#### Data listing:
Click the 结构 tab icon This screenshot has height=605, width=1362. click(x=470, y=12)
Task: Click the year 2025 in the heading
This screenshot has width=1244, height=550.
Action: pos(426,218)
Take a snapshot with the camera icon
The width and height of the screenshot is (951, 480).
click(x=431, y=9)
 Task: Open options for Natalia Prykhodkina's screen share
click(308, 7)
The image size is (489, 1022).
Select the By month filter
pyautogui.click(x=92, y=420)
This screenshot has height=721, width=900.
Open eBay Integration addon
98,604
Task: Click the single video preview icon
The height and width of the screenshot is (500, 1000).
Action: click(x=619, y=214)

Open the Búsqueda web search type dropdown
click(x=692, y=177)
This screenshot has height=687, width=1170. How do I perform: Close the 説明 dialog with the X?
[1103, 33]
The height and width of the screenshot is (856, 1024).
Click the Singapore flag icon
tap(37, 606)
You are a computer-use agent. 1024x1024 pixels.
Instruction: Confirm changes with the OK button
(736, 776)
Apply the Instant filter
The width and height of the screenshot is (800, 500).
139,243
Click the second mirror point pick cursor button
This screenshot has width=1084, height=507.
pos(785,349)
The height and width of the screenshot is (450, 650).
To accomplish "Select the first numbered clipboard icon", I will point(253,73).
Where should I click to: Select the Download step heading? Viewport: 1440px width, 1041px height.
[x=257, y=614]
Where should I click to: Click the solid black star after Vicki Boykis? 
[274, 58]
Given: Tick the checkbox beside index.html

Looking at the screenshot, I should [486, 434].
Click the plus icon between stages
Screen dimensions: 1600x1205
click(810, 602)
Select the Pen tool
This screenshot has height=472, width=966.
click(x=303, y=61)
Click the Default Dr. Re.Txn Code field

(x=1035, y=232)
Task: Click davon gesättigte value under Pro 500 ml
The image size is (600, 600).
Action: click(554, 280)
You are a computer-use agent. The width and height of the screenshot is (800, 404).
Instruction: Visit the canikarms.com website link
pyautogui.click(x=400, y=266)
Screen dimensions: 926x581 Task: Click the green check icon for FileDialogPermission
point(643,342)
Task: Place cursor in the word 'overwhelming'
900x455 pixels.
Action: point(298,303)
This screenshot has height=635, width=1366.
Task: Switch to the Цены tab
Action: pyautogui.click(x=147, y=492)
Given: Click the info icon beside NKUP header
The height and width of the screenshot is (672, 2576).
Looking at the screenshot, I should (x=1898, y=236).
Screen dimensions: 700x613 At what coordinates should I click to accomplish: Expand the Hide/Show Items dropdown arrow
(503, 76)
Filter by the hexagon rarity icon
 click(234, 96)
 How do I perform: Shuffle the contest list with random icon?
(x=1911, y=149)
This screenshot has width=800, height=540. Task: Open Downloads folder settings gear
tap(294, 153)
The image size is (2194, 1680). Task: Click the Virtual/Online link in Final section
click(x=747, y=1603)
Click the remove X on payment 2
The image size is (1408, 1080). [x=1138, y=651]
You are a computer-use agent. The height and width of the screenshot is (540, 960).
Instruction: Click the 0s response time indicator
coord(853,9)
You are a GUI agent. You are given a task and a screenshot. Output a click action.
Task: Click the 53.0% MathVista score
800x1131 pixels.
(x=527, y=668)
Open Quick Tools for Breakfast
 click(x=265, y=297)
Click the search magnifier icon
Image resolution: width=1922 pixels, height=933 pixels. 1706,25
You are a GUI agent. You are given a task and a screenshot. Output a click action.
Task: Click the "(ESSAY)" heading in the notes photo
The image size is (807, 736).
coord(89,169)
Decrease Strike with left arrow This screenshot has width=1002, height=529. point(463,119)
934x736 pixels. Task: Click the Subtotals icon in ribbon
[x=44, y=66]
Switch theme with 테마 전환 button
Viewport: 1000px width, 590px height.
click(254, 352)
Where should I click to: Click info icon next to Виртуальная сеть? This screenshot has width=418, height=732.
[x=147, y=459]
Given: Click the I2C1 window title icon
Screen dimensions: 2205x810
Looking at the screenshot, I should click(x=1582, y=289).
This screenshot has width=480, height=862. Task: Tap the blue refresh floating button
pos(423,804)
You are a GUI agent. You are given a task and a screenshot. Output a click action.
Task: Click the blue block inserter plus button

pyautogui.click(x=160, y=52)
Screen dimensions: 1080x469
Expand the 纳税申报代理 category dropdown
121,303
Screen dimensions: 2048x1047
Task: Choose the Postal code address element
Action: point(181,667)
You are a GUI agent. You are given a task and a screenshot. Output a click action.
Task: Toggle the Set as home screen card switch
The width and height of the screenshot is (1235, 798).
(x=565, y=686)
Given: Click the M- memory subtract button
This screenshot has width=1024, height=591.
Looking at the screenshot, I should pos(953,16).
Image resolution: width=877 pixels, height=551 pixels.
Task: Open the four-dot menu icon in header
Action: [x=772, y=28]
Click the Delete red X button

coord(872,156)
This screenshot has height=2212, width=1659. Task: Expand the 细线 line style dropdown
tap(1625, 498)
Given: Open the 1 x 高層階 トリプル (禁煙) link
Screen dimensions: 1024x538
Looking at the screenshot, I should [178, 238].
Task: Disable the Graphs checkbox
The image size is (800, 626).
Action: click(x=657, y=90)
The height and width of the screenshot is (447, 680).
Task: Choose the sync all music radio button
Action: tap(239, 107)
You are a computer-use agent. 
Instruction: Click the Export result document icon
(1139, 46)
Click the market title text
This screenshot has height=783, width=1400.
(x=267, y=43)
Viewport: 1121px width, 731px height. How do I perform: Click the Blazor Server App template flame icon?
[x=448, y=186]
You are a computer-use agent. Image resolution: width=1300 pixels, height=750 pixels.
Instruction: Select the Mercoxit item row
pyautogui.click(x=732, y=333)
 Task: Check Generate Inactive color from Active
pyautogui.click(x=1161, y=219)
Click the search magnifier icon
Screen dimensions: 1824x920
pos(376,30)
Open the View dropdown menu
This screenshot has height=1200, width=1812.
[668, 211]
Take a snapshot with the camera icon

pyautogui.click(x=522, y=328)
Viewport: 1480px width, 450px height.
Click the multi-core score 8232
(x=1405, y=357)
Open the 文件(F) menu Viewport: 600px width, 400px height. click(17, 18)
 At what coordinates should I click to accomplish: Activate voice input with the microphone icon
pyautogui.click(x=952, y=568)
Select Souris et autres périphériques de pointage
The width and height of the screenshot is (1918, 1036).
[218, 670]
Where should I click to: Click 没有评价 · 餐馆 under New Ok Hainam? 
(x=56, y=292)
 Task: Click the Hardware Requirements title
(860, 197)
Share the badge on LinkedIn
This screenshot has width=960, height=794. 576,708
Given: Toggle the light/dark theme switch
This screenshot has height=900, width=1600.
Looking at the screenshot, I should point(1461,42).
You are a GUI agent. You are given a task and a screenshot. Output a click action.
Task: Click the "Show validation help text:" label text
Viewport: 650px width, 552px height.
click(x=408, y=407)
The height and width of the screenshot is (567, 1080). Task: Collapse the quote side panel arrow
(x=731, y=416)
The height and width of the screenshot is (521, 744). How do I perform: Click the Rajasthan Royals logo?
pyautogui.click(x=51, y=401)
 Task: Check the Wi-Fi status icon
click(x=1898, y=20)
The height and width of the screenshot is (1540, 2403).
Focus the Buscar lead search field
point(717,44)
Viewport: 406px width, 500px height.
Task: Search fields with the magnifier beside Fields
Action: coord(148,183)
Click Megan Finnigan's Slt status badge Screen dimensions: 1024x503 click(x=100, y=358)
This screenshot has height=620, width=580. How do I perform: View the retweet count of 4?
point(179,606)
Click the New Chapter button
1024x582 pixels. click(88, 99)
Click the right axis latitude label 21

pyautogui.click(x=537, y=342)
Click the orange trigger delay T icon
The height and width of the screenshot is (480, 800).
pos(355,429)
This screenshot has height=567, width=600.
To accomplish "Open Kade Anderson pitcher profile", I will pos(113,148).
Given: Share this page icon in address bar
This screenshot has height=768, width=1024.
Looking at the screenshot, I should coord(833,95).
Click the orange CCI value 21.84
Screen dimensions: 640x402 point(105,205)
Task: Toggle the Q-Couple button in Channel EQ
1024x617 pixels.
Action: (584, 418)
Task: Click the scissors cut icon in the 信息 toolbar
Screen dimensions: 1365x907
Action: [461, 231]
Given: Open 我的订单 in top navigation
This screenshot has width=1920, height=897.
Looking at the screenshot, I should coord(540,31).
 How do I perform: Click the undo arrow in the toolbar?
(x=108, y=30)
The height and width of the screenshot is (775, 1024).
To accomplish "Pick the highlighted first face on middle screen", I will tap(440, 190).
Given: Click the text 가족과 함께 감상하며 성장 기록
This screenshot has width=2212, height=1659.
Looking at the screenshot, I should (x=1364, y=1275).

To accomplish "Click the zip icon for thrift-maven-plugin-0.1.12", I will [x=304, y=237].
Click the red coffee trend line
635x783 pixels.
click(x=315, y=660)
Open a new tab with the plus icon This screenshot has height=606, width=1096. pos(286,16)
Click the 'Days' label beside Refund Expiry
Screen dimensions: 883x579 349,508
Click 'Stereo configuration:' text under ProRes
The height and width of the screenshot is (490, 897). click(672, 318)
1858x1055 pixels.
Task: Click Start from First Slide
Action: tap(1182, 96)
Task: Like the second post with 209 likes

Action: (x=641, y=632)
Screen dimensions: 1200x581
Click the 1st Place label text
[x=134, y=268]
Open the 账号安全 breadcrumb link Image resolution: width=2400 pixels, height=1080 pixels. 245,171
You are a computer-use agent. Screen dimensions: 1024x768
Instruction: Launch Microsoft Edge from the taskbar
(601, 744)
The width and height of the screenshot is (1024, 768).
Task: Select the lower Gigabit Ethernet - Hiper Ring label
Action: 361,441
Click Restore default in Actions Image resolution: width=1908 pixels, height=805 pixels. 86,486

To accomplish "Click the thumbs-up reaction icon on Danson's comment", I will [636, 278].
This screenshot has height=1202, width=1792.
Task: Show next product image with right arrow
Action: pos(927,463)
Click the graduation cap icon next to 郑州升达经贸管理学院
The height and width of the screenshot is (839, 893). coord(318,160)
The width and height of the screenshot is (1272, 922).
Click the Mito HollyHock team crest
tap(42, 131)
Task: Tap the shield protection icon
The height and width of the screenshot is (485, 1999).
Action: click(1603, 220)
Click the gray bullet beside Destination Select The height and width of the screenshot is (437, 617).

#### Exercise requirements:
Look back at the data above. Transcribe exactly the lines starting at the line that contains "The image size is (807, 736)." and ending at the line that contains "Given: Click the M- memory subtract button".

#### Solution below:
The image size is (807, 736).
coord(89,169)
Decrease Strike with left arrow This screenshot has width=1002, height=529. point(463,119)
934x736 pixels. Task: Click the Subtotals icon in ribbon
[x=44, y=66]
Switch theme with 테마 전환 button
Viewport: 1000px width, 590px height.
click(254, 352)
Where should I click to: Click info icon next to Виртуальная сеть? This screenshot has width=418, height=732.
[x=147, y=459]
Given: Click the I2C1 window title icon
Screen dimensions: 2205x810
Looking at the screenshot, I should click(x=1582, y=289).
This screenshot has width=480, height=862. Task: Tap the blue refresh floating button
pos(423,804)
You are a GUI agent. You are given a task and a screenshot. Output a click action.
Task: Click the blue block inserter plus button

pyautogui.click(x=160, y=52)
Screen dimensions: 1080x469
Expand the 纳税申报代理 category dropdown
121,303
Screen dimensions: 2048x1047
Task: Choose the Postal code address element
Action: point(181,667)
You are a GUI agent. You are given a task and a screenshot. Output a click action.
Task: Toggle the Set as home screen card switch
The width and height of the screenshot is (1235, 798).
(x=565, y=686)
Given: Click the M- memory subtract button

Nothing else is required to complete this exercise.